Exercise inputs =>
[start]

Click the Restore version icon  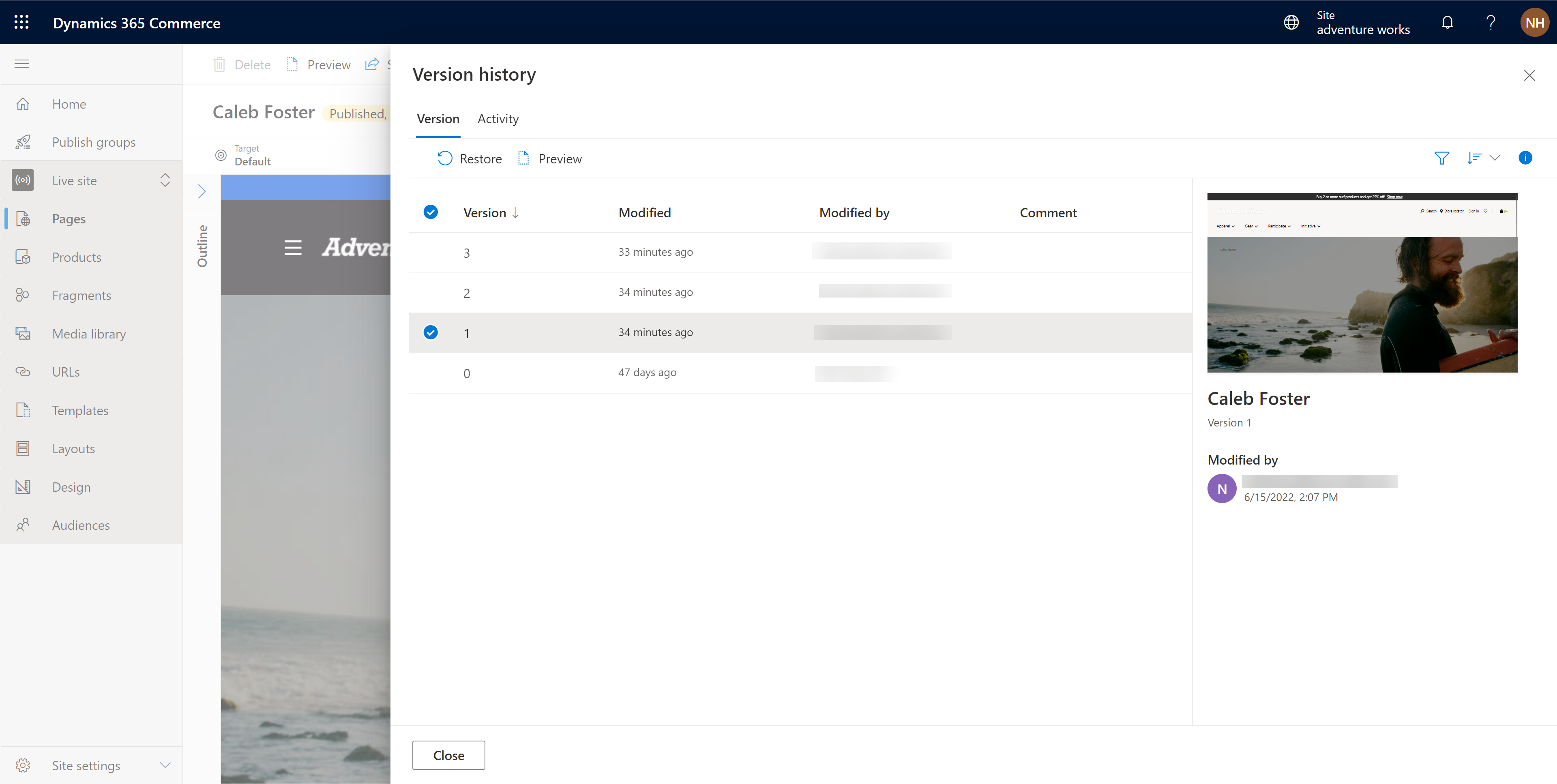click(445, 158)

[end]
[start]

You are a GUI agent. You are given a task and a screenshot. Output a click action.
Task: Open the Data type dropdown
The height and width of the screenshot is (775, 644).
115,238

[end]

Work required => Identify each line in the listing above that contains the string "screenshot", with case counting, and copy every one of those lines.

Answer in full =>
You are a GUI agent. You are given a task and a screenshot. Output a click action.
The height and width of the screenshot is (775, 644).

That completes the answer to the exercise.